_Activity_:
Only the lines from the one with "Click the green DataHub connection status dot" to the end of the data below should be given again, exactly, with both ends included and pictures omitted.

_Source information_:
# # # # #
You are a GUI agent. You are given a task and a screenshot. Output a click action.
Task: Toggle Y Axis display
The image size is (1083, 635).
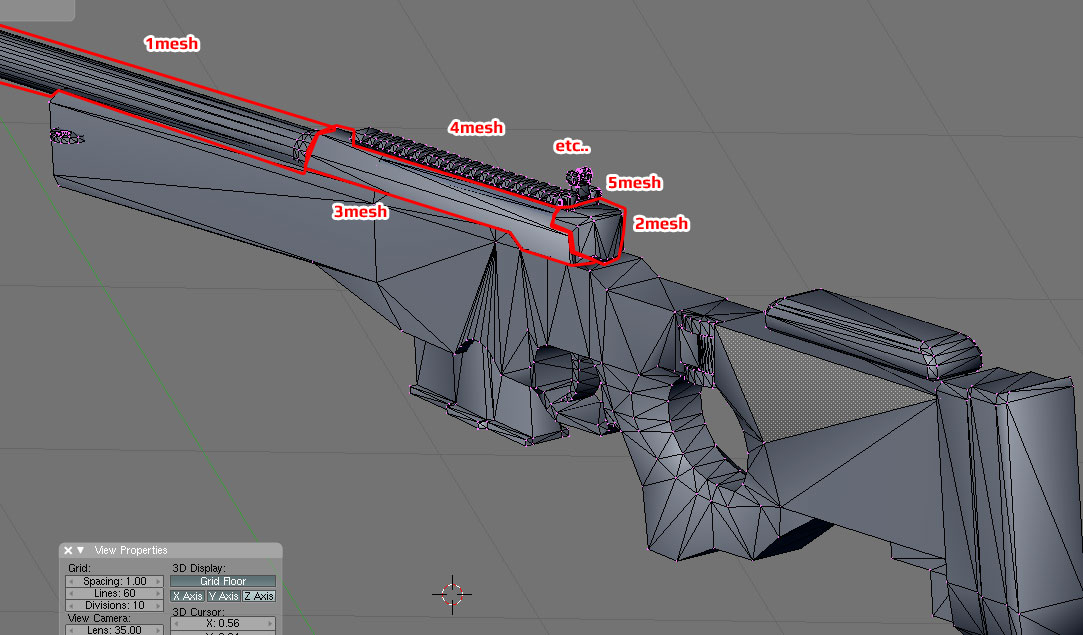(222, 596)
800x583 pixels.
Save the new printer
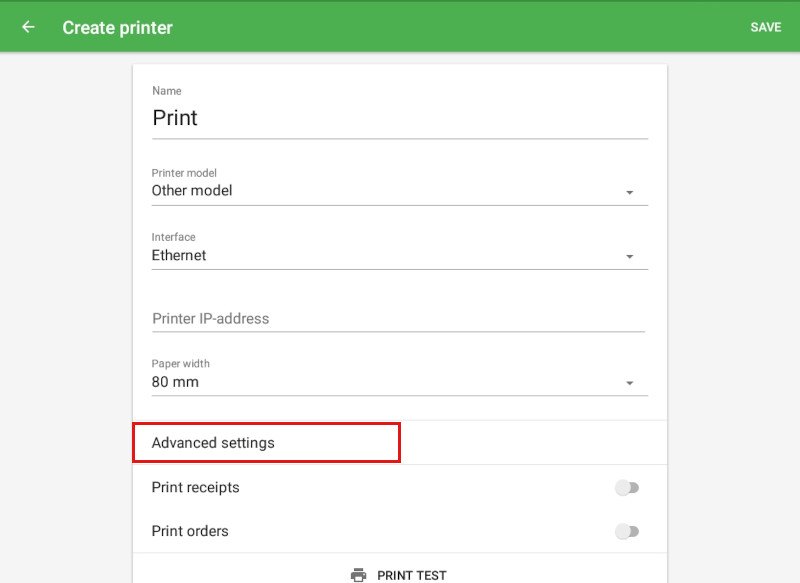click(765, 27)
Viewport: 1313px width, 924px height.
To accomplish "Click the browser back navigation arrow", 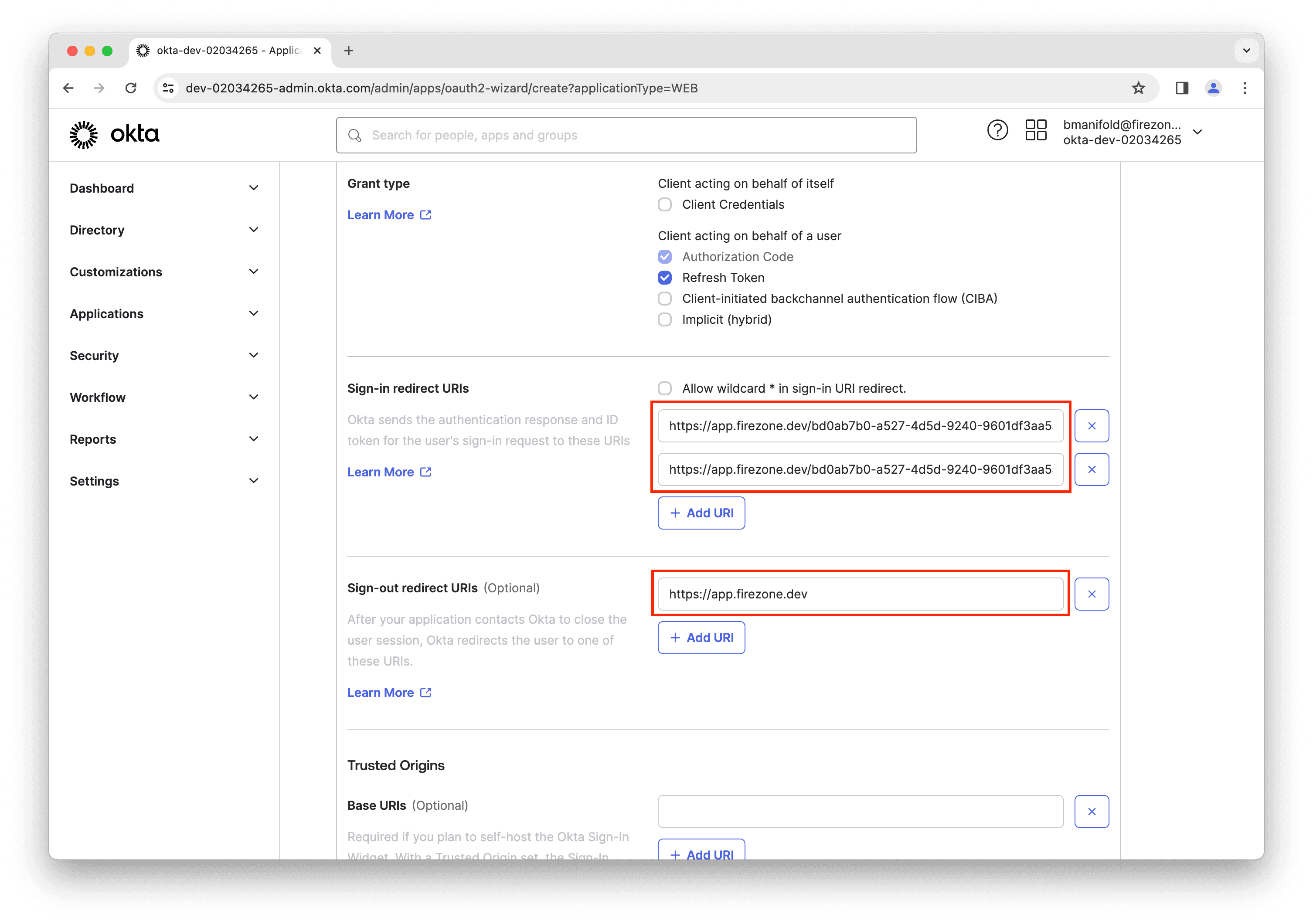I will pyautogui.click(x=68, y=88).
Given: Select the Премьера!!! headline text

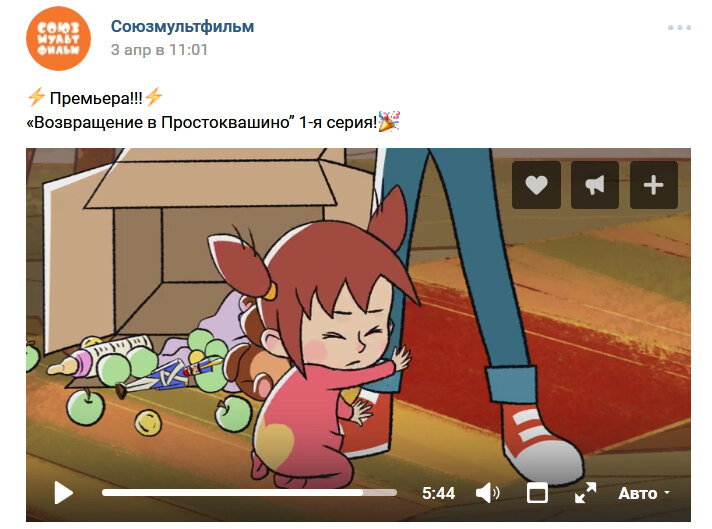Looking at the screenshot, I should [x=96, y=98].
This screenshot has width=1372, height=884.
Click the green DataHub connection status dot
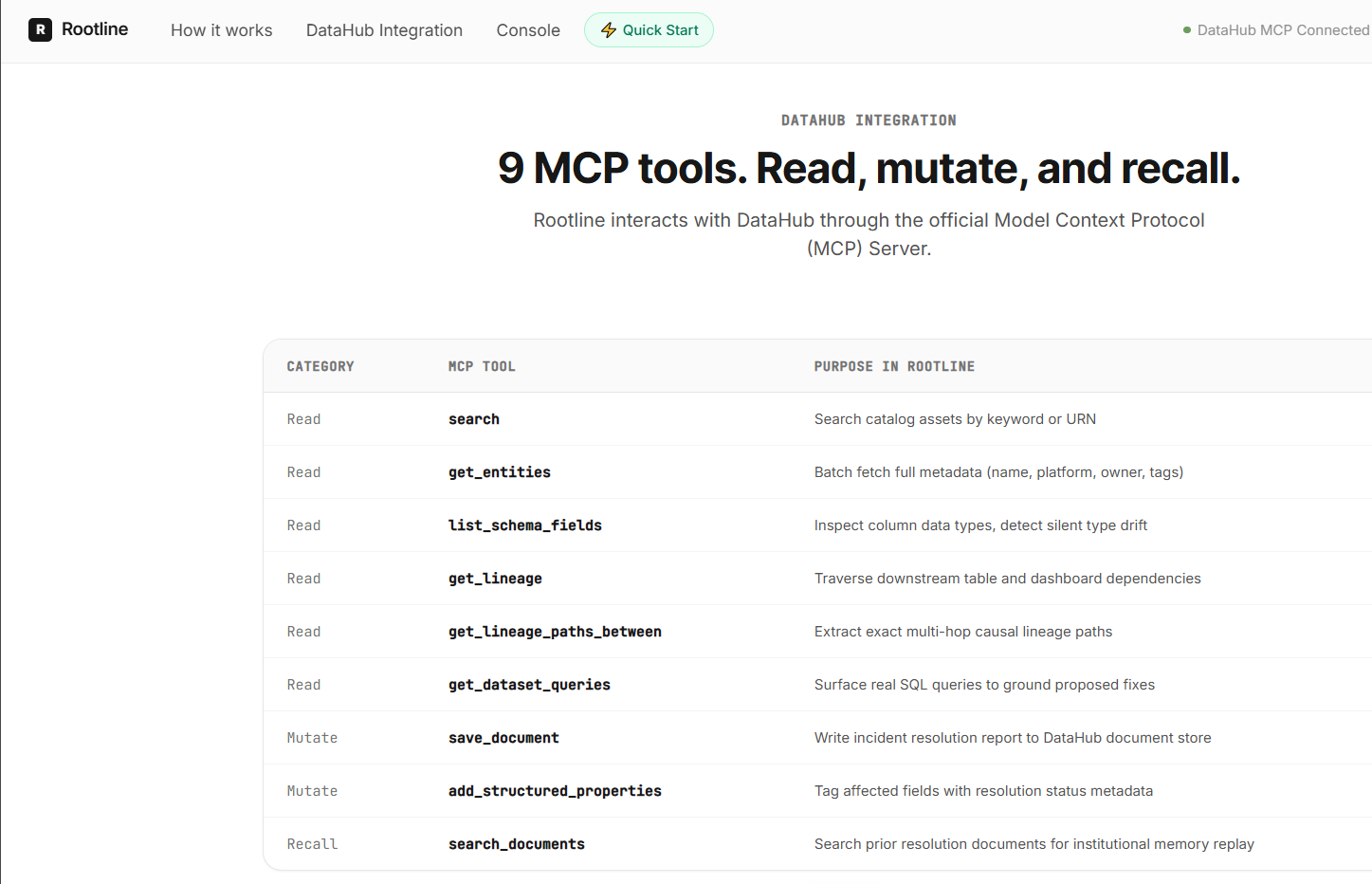click(x=1187, y=30)
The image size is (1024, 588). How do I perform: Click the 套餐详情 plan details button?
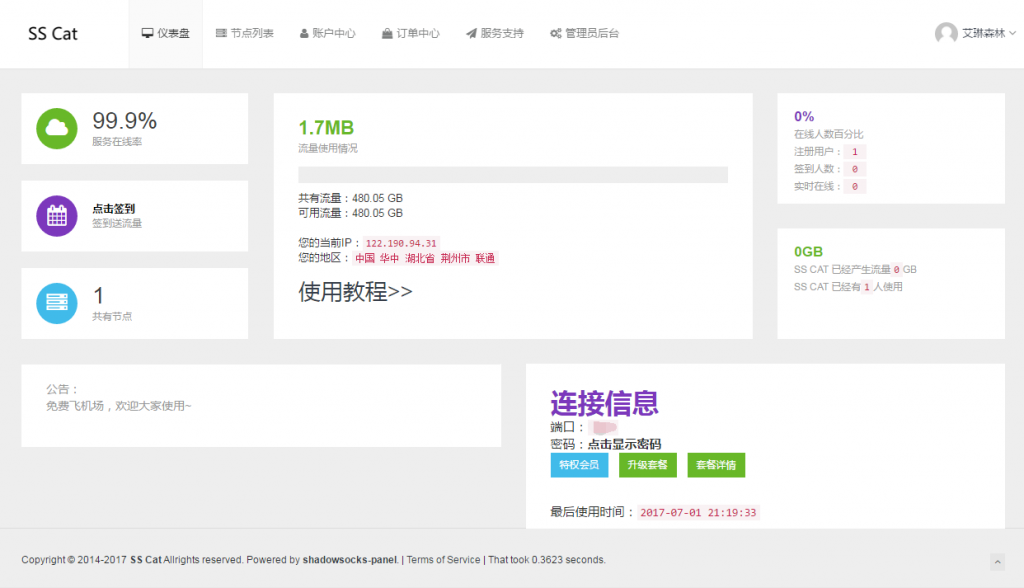[716, 465]
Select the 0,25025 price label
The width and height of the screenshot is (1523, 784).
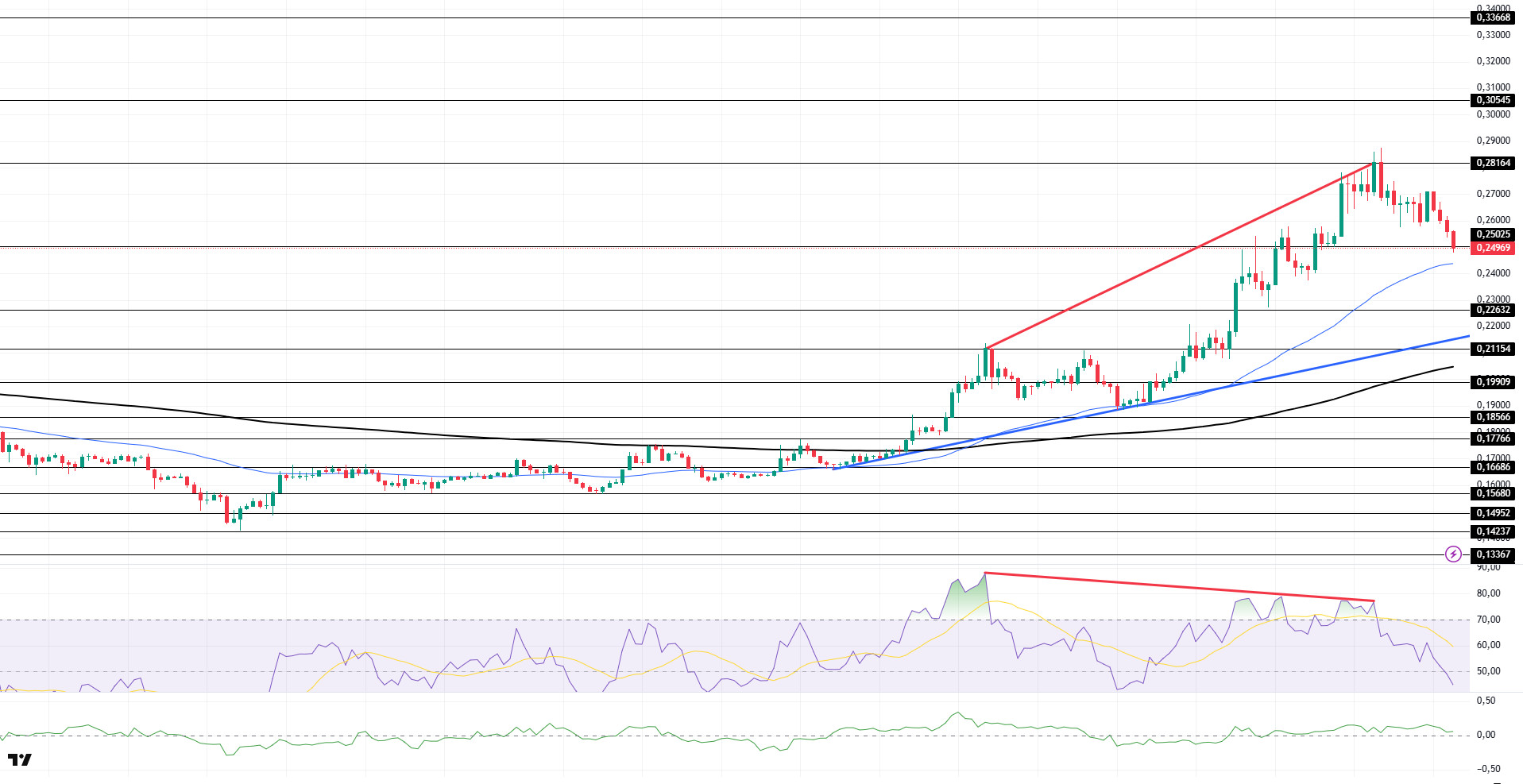tap(1493, 234)
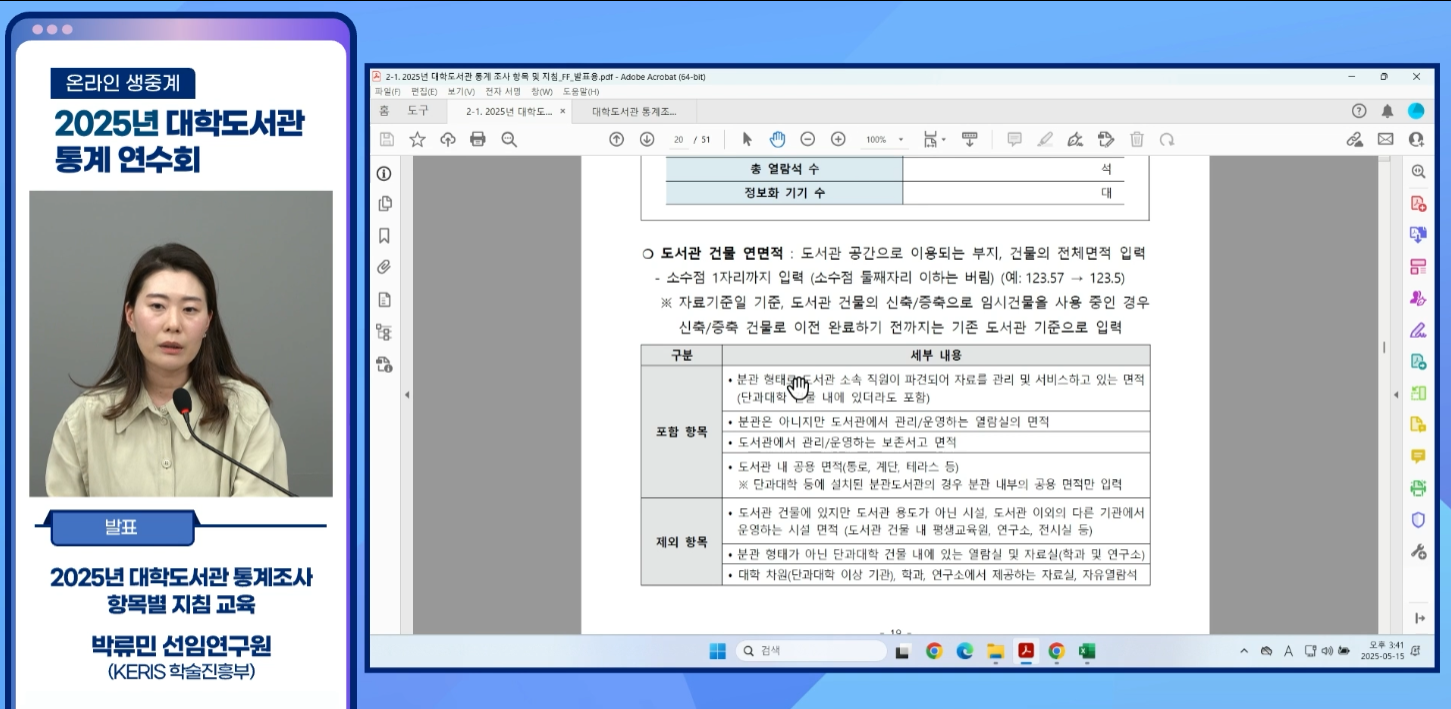Open the Attachments paperclip panel

click(x=384, y=267)
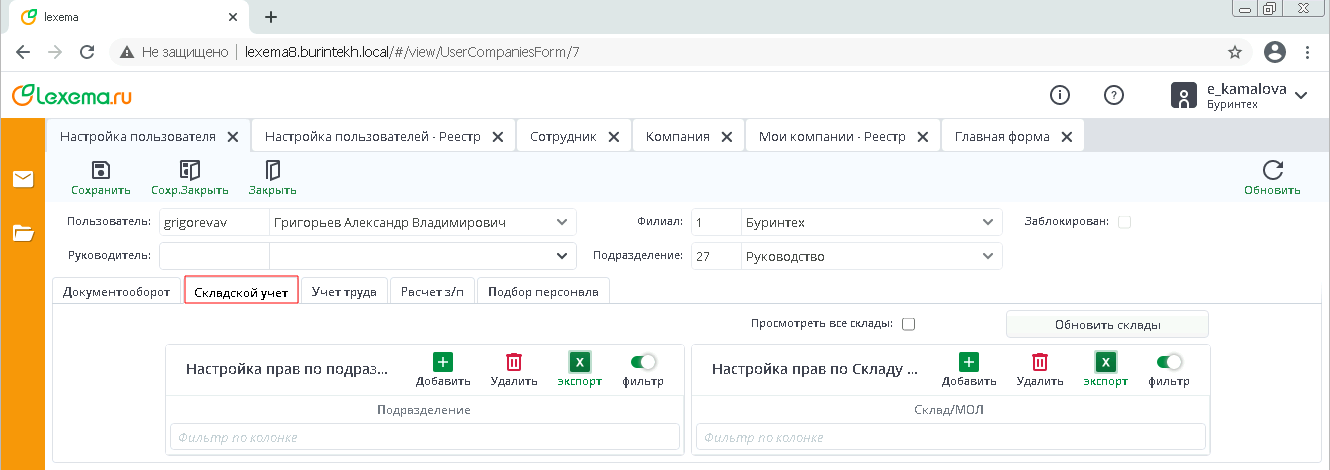Toggle фильтр switch in Склад panel
Screen dimensions: 1330x470
tap(1169, 362)
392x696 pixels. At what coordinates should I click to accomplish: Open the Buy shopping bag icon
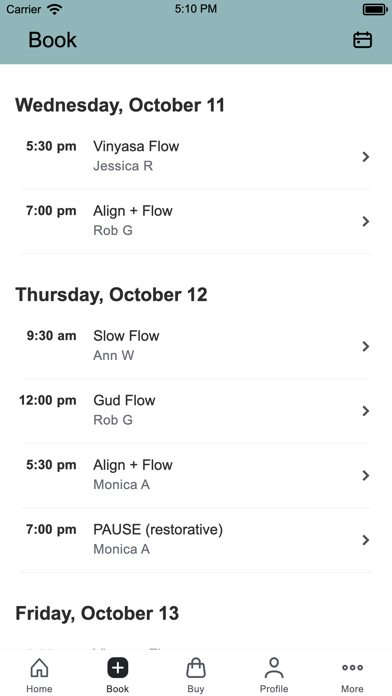click(x=196, y=668)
# # # # #
_Exercise output_:
Click the green DataHub connection status dot
click(x=1187, y=30)
The image size is (1024, 588). How do I perform: Click the 套餐详情 plan details button?
[716, 465]
Select the 0,25025 price label
The width and height of the screenshot is (1523, 784).
tap(1493, 234)
Open the Attachments paperclip panel

click(x=384, y=267)
Toggle фильтр switch in Склад panel
Screen dimensions: 1330x470
tap(1169, 362)
392x696 pixels. At what coordinates should I click to accomplish: Open the Buy shopping bag icon
click(x=196, y=668)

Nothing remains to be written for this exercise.